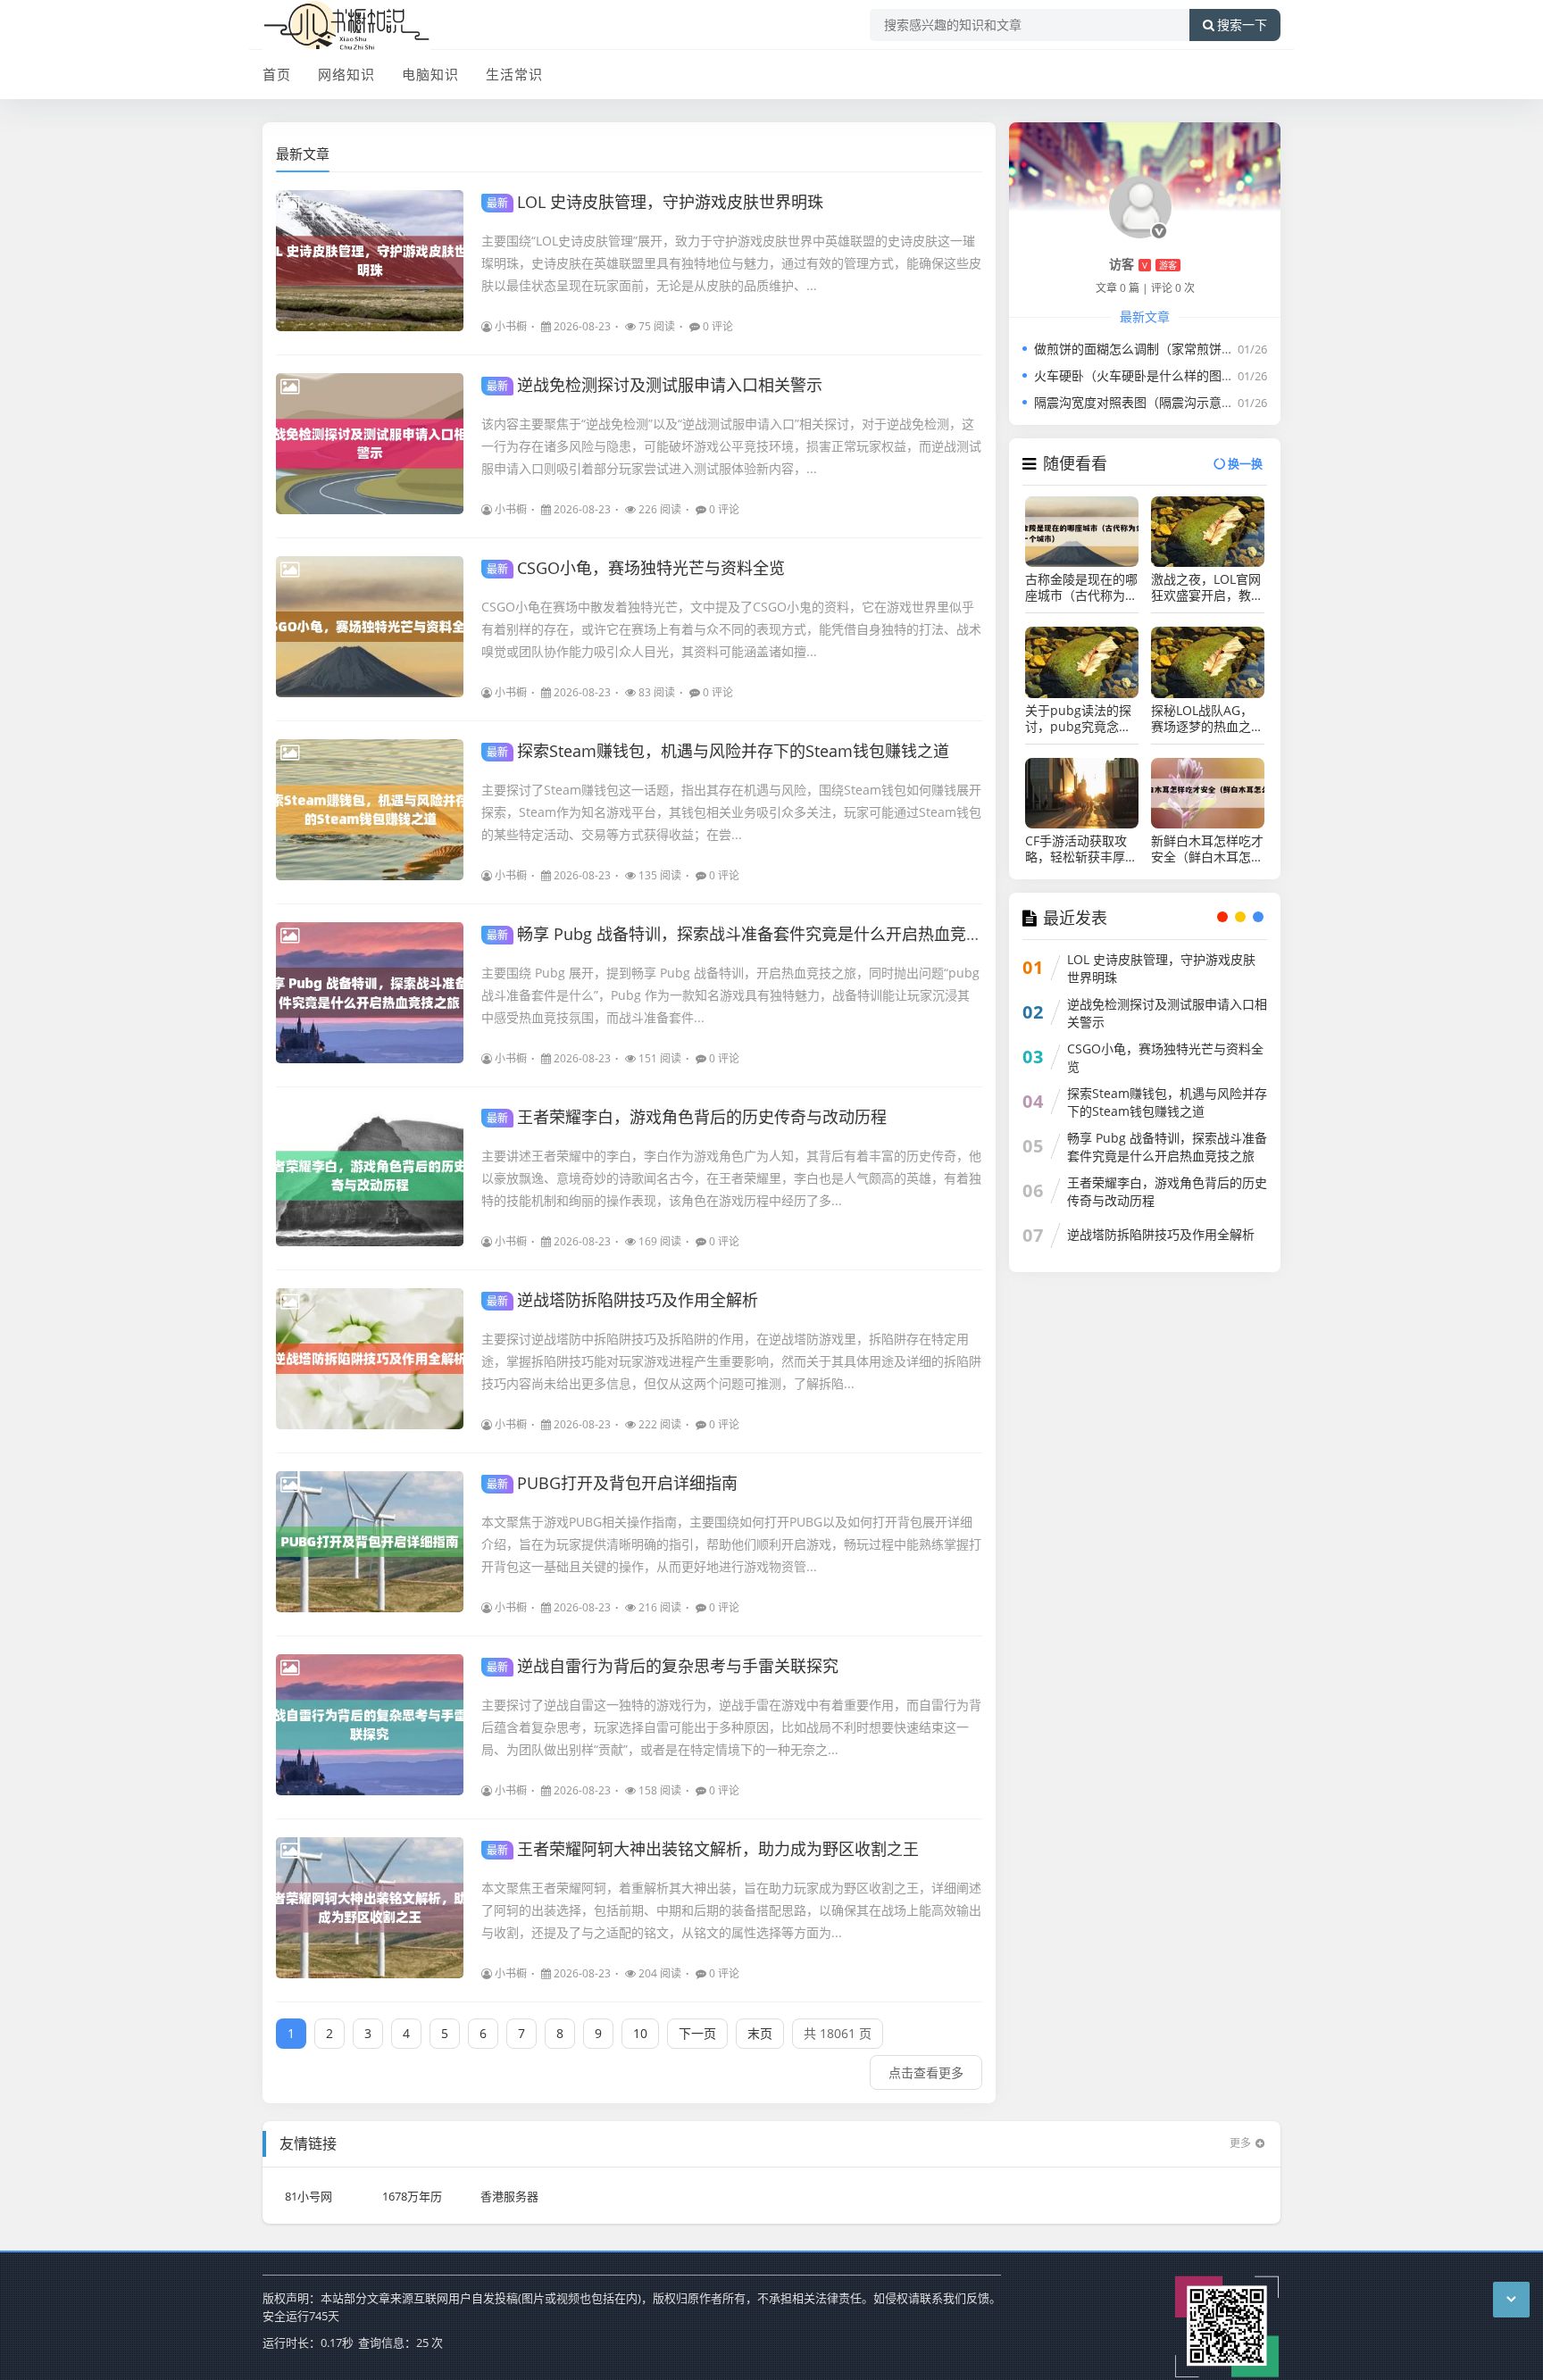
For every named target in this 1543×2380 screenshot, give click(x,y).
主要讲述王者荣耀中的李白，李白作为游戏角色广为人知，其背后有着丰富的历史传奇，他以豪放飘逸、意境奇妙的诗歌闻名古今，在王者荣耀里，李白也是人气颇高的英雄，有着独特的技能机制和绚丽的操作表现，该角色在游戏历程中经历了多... (731, 1178)
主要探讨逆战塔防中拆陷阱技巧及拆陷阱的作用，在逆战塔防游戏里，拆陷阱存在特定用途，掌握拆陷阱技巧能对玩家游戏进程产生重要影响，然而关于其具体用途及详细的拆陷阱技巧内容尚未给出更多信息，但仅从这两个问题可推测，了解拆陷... (731, 1361)
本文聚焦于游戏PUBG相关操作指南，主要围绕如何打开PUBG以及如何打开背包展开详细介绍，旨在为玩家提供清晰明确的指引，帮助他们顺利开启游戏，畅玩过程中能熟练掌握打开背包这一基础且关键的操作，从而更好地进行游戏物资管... (731, 1544)
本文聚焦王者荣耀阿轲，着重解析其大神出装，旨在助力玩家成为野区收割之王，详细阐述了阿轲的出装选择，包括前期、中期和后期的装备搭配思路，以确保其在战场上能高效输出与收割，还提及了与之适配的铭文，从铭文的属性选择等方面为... (731, 1910)
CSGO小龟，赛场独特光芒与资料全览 (636, 567)
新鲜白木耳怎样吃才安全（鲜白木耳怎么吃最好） (1207, 849)
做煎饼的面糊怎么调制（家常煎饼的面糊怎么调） (1171, 348)
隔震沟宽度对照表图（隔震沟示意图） (1140, 402)
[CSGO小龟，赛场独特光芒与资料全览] (369, 626)
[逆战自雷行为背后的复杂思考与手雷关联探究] (369, 1724)
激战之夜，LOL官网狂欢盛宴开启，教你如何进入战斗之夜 (1207, 587)
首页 (277, 74)
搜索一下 (1242, 25)
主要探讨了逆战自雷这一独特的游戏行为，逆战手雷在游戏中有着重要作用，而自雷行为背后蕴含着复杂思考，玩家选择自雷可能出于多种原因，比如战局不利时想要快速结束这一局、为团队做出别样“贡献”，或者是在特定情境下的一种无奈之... (731, 1727)
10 (640, 2033)
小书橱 (511, 326)
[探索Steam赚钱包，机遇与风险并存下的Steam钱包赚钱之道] (369, 809)
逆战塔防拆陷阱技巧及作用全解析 (622, 1300)
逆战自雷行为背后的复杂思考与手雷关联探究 (662, 1666)
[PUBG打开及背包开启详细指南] (369, 1541)
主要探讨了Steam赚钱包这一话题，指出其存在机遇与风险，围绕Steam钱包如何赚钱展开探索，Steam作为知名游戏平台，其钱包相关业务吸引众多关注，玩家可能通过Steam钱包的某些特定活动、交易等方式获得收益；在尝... (731, 812)
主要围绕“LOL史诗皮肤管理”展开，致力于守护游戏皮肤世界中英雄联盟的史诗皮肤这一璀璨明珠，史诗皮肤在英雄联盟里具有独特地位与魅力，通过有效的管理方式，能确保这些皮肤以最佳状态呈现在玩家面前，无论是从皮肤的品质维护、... (731, 263)
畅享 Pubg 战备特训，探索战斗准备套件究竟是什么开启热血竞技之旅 (750, 934)
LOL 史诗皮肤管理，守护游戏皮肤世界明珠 (655, 201)
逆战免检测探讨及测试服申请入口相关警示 (654, 384)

################

• **What the task asks**:
Please write out the lines that run from the one with "[探索Steam赚钱包，机遇与风险并存下的Steam钱包赚钱之道] (369, 809)" to the end of the records, both included, exactly as they appear.

• **Worked solution**:
[探索Steam赚钱包，机遇与风险并存下的Steam钱包赚钱之道] (369, 809)
逆战塔防拆陷阱技巧及作用全解析 (622, 1300)
逆战自雷行为背后的复杂思考与手雷关联探究 (662, 1666)
[PUBG打开及背包开启详细指南] (369, 1541)
主要探讨了Steam赚钱包这一话题，指出其存在机遇与风险，围绕Steam钱包如何赚钱展开探索，Steam作为知名游戏平台，其钱包相关业务吸引众多关注，玩家可能通过Steam钱包的某些特定活动、交易等方式获得收益；在尝... (731, 812)
主要围绕“LOL史诗皮肤管理”展开，致力于守护游戏皮肤世界中英雄联盟的史诗皮肤这一璀璨明珠，史诗皮肤在英雄联盟里具有独特地位与魅力，通过有效的管理方式，能确保这些皮肤以最佳状态呈现在玩家面前，无论是从皮肤的品质维护、... (731, 263)
畅享 Pubg 战备特训，探索战斗准备套件究竟是什么开启热血竞技之旅 (750, 934)
LOL 史诗皮肤管理，守护游戏皮肤世界明珠 (655, 201)
逆战免检测探讨及测试服申请入口相关警示 (654, 384)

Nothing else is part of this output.